Input for this task Start Marker

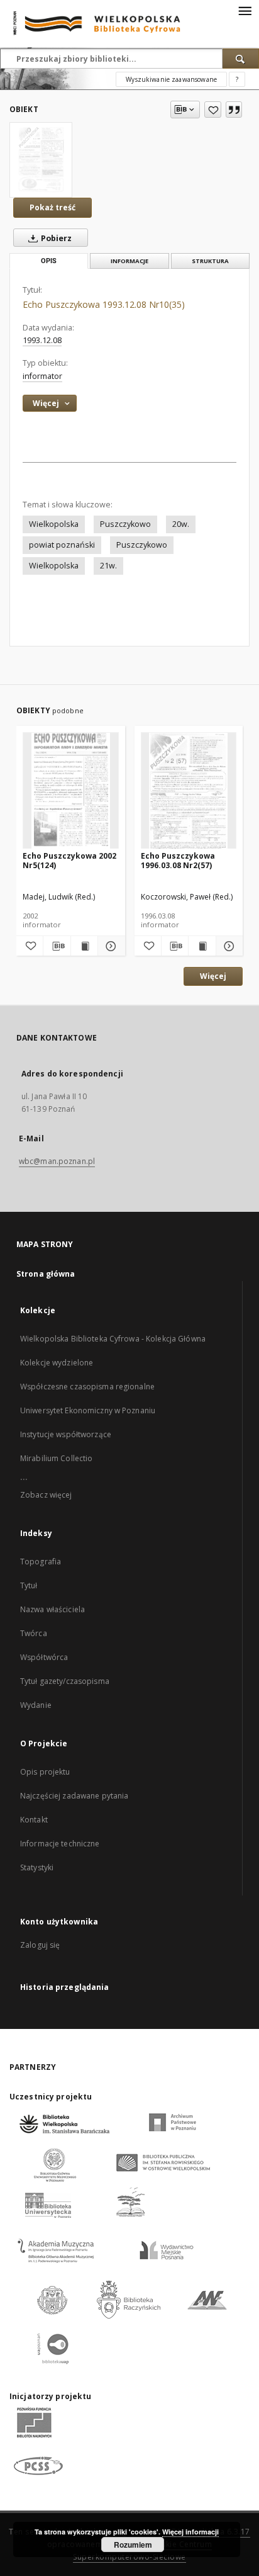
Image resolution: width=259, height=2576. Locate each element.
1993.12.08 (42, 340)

Input for this task End Marker
Input for this task Start Marker

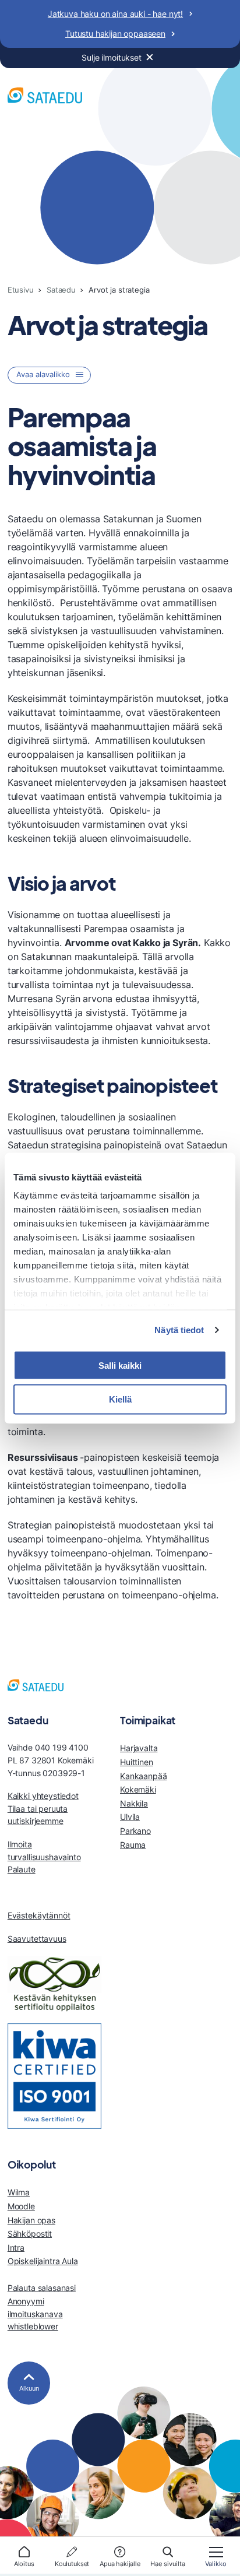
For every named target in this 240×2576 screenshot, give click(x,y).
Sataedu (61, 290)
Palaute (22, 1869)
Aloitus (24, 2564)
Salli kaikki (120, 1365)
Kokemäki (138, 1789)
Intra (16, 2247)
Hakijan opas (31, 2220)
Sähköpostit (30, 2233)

Input for this task End Marker

Only the lines above from the one with "Image resolution: width=259, height=2576." up to and including the one with "1993.12.08 (42, 340)" should be repeated, exactly as written.

Image resolution: width=259, height=2576. Locate each element.
1993.12.08 (42, 340)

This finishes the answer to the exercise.